— What is required —
Echo back every line from the one containing "824x945 pixels. Task: Switch to the iOS设置 tab" down to the one containing "pos(24,299)", leaving out the pictures.

## start

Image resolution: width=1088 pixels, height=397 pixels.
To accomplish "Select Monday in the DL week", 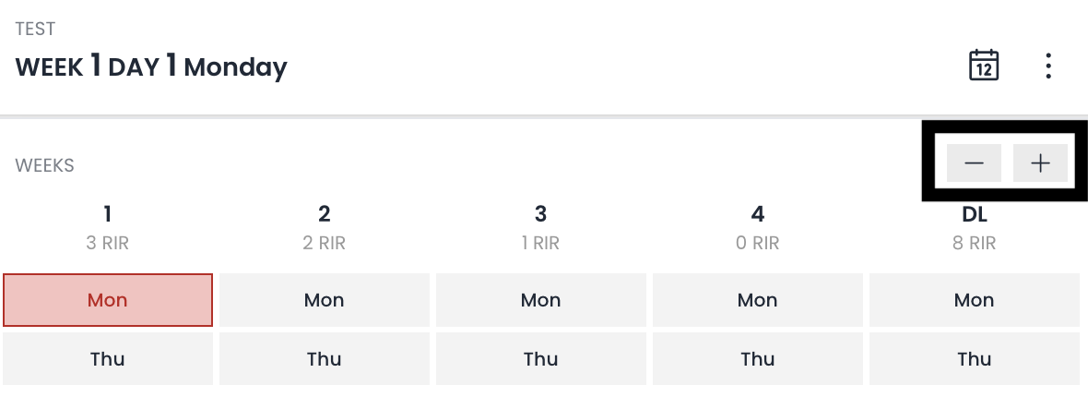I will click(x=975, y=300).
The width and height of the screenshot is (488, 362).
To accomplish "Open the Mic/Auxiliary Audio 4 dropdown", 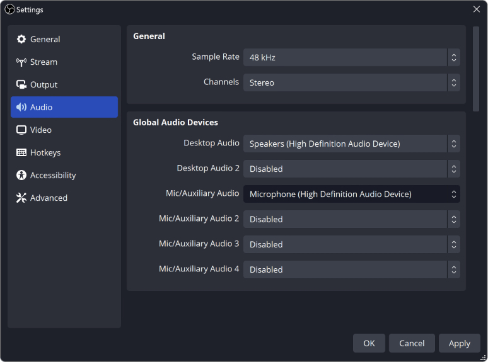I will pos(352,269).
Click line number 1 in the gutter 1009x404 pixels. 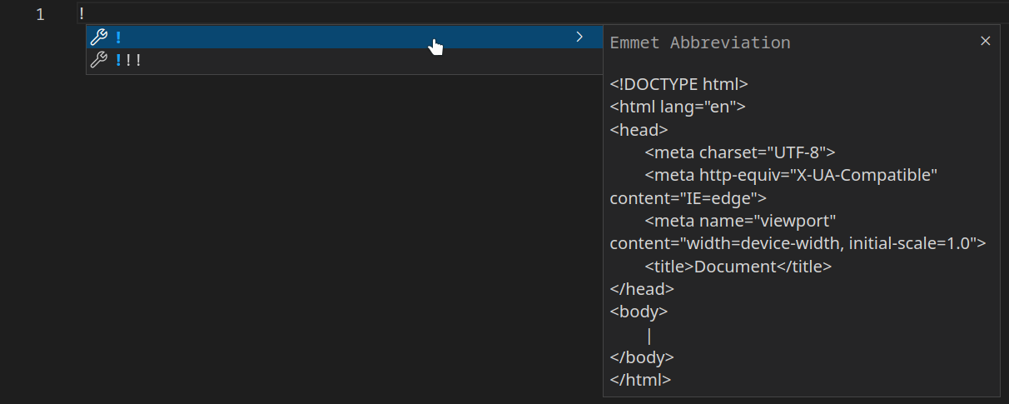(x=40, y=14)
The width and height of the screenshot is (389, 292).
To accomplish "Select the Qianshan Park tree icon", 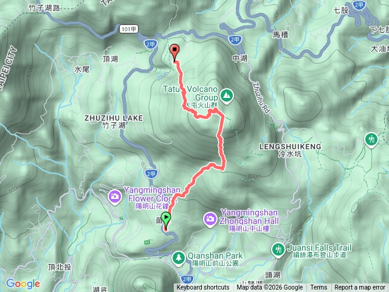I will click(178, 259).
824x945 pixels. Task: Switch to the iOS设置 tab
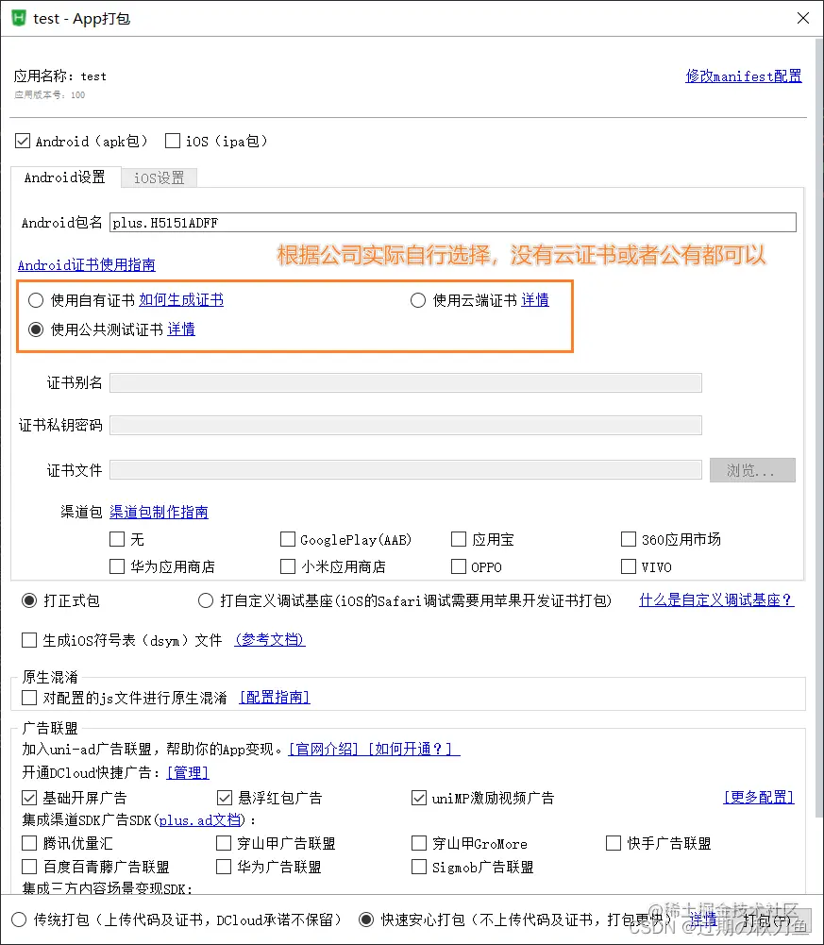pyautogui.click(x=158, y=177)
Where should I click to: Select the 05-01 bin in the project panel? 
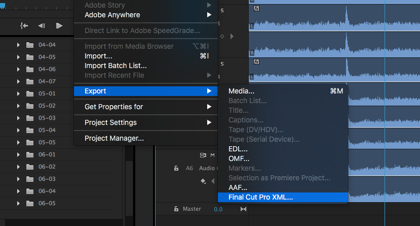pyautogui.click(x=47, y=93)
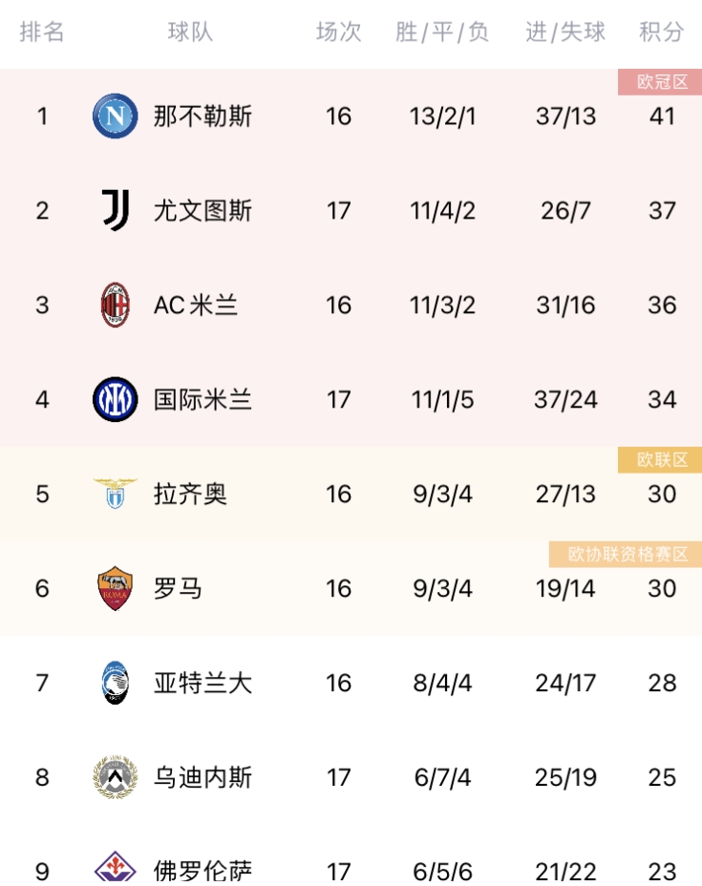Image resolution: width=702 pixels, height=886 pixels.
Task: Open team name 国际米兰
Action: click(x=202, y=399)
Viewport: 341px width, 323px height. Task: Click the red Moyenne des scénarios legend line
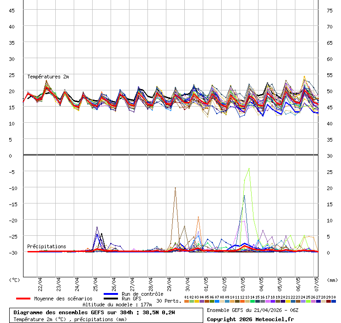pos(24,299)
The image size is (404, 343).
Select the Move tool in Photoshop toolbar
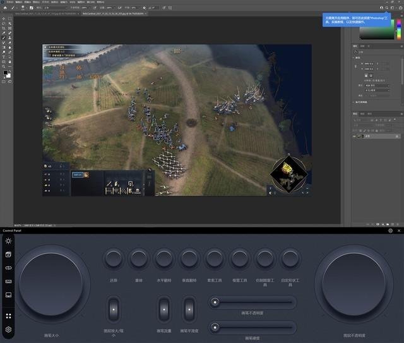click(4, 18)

## end

— Reply —
824x945 pixels. Task: Switch to the iOS设置 tab
pyautogui.click(x=158, y=177)
Where should I click to: Select the 05-01 bin in the project panel? 
pyautogui.click(x=47, y=93)
Image resolution: width=702 pixels, height=886 pixels.
Task: Open team name 国际米兰
Action: click(x=202, y=399)
Viewport: 341px width, 323px height. Task: Click the red Moyenne des scénarios legend line
pos(24,299)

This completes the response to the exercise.